OCDE Alerta: Longevidade Aumenta, Mas Doenças Crônicas Desafiam Gerações Atuais

4 Leitura mínima
© Marcello Casal jr/Agência Brasil

Um novo relatório da Organização para a Cooperação e Desenvolvimento Econômico (OCDE) lança um alerta preocupante sobre a saúde global: embora as pessoas estejam vivendo mais tempo, a geração atual enfrenta um fardo crescente de múltiplas doenças crônicas. Condições como doenças cardíacas, câncer, diabetes e enfermidades pulmonares crônicas, conhecidas como Doenças Não Transmissíveis (DNTs), afetam um número expressivamente maior de indivíduos em comparação com as gerações anteriores, e essa tendência de piora é esperada para continuar.

O Impacto das DNTs na Sociedade

As Doenças Não Transmissíveis representam um desafio multifacetado para as sociedades modernas. O documento da OCDE, divulgado nesta quarta-feira (15), destaca que essas enfermidades não apenas reduzem a expectativa e a qualidade de vida, mas também comprometem a capacidade produtiva dos indivíduos. As consequências se estendem à economia, com o aumento dos gastos públicos em saúde e a diminuição da produtividade laboral, gerando um impacto econômico negativo.

Prevenção: A Chave para um Futuro Mais Saudável e Sustentável

Apesar do cenário desafiador, a OCDE enfatiza que grande parte desses impactos pode ser evitada. A organização aponta a importância de ações focadas nos fatores de risco à saúde, como o diagnóstico precoce e o aprimoramento dos tratamentos. A análise do relatório sugere que a prevenção de doenças gera benefícios sociais e econômicos significativamente maiores do que o tratamento de condições já estabelecidas. Países que conseguem reduzir a incidência de riscos como obesidade e tabagismo não só salvam vidas, mas também aliviam a pressão sobre seus orçamentos de saúde.

Crescimento Alarmante na Prevalência de DNTs

Os números apresentados no relatório são contundentes. Entre 1990 e 2023, a prevalência de câncer e doença pulmonar obstrutiva crônica registrou aumentos expressivos de 36% e 49%, respectivamente. As doenças cardiovasculares também apresentaram um crescimento considerável, ultrapassando 27%. Em 2023, a realidade nos países-membros da OCDE era que uma em cada dez pessoas vivia com diabetes, e uma em cada oito sofria de doença cardiovascular.
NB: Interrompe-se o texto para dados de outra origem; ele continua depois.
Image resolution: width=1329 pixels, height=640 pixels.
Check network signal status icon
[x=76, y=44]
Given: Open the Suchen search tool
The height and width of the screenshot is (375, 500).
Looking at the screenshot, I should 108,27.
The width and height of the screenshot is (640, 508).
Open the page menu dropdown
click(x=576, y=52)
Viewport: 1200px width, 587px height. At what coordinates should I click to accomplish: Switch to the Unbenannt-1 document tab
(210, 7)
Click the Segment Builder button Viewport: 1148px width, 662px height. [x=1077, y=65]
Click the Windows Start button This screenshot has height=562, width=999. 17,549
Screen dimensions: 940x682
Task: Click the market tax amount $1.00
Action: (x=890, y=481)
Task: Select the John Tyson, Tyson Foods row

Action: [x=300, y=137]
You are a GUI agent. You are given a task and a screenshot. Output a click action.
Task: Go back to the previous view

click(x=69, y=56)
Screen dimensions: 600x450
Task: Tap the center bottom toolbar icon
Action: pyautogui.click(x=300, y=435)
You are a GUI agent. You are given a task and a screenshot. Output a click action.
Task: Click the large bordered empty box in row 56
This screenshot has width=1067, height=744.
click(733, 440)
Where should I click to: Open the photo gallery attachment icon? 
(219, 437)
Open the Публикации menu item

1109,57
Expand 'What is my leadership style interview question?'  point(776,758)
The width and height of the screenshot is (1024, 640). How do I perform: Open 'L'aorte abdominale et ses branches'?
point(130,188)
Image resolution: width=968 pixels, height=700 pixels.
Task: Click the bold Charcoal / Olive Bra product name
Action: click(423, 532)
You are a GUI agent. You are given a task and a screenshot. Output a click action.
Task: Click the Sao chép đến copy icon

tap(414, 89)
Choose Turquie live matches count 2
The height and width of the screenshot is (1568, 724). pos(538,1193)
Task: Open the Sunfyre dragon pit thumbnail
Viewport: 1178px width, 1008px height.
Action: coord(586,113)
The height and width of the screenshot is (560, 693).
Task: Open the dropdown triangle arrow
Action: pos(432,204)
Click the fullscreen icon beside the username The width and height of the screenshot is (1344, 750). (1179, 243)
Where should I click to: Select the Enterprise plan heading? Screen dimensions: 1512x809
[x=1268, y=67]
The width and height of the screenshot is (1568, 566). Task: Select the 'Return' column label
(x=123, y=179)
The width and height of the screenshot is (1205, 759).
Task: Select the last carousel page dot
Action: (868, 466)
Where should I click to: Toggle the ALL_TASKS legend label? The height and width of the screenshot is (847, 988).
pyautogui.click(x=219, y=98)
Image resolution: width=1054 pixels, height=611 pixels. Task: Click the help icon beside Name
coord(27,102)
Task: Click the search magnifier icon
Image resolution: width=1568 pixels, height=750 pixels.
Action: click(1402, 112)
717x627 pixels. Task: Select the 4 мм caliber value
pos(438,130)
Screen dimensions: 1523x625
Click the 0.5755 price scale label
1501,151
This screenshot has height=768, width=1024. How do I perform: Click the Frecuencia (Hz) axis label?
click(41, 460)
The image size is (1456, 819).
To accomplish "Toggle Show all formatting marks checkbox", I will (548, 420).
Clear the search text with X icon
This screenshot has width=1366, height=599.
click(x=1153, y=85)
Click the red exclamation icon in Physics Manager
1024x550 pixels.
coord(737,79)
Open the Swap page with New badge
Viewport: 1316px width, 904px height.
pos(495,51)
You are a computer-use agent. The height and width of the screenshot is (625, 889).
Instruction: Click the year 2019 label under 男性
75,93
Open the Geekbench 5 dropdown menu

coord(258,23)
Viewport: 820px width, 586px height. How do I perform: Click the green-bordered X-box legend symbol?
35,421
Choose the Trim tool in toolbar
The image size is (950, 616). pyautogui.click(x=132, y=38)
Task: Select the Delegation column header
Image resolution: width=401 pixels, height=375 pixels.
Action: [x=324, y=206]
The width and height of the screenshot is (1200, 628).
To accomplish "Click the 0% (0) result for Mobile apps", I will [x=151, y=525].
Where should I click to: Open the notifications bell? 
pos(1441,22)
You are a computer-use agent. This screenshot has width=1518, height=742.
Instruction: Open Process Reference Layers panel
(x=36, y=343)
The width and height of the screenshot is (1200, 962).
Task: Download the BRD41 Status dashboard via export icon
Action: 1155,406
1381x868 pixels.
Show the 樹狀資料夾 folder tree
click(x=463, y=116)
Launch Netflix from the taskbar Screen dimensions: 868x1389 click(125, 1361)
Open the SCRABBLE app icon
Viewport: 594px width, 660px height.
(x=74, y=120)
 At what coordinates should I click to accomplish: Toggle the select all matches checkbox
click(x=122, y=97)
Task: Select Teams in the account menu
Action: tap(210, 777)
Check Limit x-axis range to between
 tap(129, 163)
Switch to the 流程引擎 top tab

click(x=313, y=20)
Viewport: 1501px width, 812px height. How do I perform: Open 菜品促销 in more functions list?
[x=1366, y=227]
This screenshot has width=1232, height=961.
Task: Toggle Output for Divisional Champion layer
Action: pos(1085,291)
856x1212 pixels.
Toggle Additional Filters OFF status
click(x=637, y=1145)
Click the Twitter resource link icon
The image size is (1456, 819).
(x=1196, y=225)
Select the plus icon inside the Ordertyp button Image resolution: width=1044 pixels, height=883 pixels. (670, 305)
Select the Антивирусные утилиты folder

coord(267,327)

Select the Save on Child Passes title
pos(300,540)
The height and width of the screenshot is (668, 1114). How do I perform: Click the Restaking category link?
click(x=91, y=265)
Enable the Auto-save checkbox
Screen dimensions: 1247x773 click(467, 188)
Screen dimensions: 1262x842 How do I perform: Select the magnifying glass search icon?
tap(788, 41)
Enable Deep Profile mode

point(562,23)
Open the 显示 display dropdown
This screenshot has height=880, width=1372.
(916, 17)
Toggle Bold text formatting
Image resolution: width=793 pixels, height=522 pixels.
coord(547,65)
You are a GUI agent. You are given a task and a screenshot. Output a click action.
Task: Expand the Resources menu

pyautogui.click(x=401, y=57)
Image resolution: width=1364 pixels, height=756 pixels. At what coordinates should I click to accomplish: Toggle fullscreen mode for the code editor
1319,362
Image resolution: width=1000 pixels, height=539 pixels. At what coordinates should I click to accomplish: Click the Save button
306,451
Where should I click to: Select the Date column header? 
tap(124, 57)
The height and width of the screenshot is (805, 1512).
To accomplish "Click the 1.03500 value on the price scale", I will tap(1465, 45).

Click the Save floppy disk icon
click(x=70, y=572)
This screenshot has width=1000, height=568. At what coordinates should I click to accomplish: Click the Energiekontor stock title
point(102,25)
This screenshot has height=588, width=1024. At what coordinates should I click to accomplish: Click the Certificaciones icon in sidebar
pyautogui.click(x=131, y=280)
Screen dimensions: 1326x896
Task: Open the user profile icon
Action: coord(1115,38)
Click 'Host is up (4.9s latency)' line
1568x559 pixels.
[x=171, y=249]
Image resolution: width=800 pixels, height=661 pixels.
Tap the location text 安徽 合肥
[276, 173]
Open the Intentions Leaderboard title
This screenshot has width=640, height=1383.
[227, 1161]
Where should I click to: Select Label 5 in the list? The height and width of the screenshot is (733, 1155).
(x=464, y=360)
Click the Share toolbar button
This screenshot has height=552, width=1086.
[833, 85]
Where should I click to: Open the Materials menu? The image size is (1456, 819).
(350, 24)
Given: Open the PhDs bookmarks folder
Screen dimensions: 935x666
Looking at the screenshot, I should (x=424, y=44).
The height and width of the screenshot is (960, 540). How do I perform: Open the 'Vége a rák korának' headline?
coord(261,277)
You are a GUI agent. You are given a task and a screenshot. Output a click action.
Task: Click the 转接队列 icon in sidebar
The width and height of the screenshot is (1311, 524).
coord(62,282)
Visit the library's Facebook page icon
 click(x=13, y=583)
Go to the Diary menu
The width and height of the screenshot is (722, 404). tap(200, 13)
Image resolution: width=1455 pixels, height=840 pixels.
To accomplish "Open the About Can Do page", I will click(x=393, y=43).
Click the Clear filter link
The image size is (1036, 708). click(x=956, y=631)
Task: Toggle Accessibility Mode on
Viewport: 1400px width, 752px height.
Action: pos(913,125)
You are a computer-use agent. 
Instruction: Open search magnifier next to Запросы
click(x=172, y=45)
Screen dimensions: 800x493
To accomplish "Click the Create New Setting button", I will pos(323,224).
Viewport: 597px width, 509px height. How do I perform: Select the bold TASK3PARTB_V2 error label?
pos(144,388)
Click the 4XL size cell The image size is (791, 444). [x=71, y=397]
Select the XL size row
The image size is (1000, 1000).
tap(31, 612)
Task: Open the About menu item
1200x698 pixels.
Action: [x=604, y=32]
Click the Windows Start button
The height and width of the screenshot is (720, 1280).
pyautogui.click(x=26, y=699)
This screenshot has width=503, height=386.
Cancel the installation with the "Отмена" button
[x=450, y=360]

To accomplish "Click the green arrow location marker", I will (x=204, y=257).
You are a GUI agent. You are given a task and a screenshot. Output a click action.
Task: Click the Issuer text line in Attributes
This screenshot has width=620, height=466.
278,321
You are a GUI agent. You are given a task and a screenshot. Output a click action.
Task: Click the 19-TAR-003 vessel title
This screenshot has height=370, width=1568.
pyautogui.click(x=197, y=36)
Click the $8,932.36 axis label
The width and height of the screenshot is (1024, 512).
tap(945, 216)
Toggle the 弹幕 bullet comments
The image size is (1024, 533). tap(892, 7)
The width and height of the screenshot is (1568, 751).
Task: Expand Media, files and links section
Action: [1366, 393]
Os Três Pilares do Aumento das DNTs

A OCDE identifica três fatores principais que impulsionam o contínuo aumento da prevalência das DNTs em nível global. Primeiramente, apesar de alguns avanços na redução de fatores de risco como poluição do ar, tabagismo, consumo excessivo de álcool e sedentarismo, o progresso tem sido ofuscado pelo aumento acentuado da obesidade. Em segundo lugar, o sucesso em saúde pública que resulta em maiores taxas de sobrevivência significa que mais indivíduos vivem por períodos prolongados com doenças crônicas, elevando a demanda por cuidados e a complexidade dos serviços de saúde. Por fim, o envelhecimento populacional leva mais pessoas a atingirem faixas etárias onde as DNTs são mais prevalentes.

Projeções Futuras Preocupantes

As projeções futuras são igualmente alarmantes. O relatório alerta que, mesmo que os fatores de risco, as taxas de sobrevivência e o tamanho da população permaneçam estáveis, o número de novos casos de DNTs na OCDE deve crescer 31% entre 2026 e 2050, impulsionado unicamente pelo envelhecimento populacional. A previsão é que a prevalência de multimorbidade – a coexistência de múltiplas doenças crônicas ou agudas – aumente 75% na OCDE (e 70% na União Europeia). Paralelamente, a despesa anual per capita com saúde relacionada a DNTs deve crescer mais de 50% na OCDE, evidenciando a urgência de estratégias eficazes de prevenção e gestão dessas condições.